8. Try using simpler DNA substitution rate matrices (e.g., JC, F81, K2P).
   lset rates=gamma shape=est pinv=0; (i.e., model for rates selected above)
   lscores/nst=1 basefreq=equal;
lscores/nst=1 basefreq=estimate;
lscores/nst=2 basefreq=equal tratio=estimate;
   Can the data be explained adequately using a simpler DNA substitution rate matrix?
   [show answer]

   Answer: Likelihood scores for these three models are -19230.54, -18970.60, and -19055.09, respectively.

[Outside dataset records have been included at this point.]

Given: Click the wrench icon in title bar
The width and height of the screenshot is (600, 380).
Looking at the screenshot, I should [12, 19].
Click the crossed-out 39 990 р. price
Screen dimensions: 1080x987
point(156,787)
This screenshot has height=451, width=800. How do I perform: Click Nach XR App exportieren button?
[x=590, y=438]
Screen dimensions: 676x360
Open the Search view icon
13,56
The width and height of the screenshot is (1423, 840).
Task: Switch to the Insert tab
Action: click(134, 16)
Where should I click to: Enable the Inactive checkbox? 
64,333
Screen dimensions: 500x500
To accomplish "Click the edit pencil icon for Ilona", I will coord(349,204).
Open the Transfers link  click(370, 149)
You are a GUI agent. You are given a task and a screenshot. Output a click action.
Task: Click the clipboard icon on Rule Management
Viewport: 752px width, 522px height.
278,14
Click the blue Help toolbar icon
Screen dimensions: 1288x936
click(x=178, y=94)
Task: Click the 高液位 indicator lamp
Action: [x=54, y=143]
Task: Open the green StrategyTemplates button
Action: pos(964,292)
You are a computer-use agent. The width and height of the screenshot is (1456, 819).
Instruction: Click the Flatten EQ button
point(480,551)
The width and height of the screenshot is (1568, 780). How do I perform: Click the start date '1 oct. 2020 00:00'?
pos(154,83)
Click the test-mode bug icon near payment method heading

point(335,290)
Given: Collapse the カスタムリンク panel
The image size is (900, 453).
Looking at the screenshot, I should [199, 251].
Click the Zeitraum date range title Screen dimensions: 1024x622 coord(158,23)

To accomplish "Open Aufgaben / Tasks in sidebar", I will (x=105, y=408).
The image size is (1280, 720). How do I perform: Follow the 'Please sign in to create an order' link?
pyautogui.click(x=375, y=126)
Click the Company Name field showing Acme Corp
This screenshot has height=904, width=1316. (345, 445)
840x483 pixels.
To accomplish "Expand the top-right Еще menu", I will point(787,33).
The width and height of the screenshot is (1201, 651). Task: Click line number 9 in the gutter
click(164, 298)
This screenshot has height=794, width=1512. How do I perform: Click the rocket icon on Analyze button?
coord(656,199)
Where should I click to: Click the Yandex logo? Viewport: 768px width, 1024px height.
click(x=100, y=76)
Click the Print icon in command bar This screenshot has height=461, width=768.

All of these are clearly significantly worse than the HKY+G model (>300 log-likelihood units difference or more, formal LRT would be overkill).

9. Evaluate Tamura-Nei and GTR models and perform likelihood ratio tests; helpful: Chi-Square Calculator.
   lscores/basefreq=estimate rates=gamma shape=estimate nst=6 rmatrix=estimate; (GTR)
   lscores/rclass=(a b a a c a); (Tamura-Nei)

   GTR model: ln L = -18731.11
   TamNei model: ln L = -18732.66
   HKY model: ln L = -18742.18 (from above)

   delta(TamNei vs. HKY) = 2(18742.18 - 18732.66) = 19.04
   df = 1, P-value < 0.00001

   delta(GTR vs. TamNei) = 2(18732.66 - 18731.11) = 3.10
   df = 3, P-value ˜ 0.0783

   Is a more complex model than HKY85 (with ASRV) justified according to a likelihood ratio test?
   [show answer]

   Answer: HKY model strongly rejected in favor of Tamura-Nei. GTR model is unnecessarily complex (fails to reject Tamura-Nei).

10. Because the data were simulated on a known phylogeny, we know what the correct tree topology is. Based on all of the previous analyses, which topology do you believe is the correct one? (hint: getting this right may require additional tree searching!)
    [show answer]

    Answer:
    (re-estimate Tamura-Nei + G parameters)

    lscores/nst=6 rclass=(abaaca) rmat=estimate basefreq=est rates=gamma shape=estimate;
lset basefreq=prev rmat=prev shape=prev;
set criterion=likelihood;
hsearch;

    This search gets the true tree that generated the data:

    true tree = (((((1,6),8),4),5),(2,(3,7)))

    (To continue the successive approximations approach, we re-estimate parameters on this new tree, and repeat the search using the new parameters.)

    lscores/rmatrix=estimate basefreq=estimate shape=estimate;
    <
    ln L = -18732.50

    lset rmatrix=previous basefreq=previous shape=previous;
hsearch;
    <
    Same tree is found, so we stop.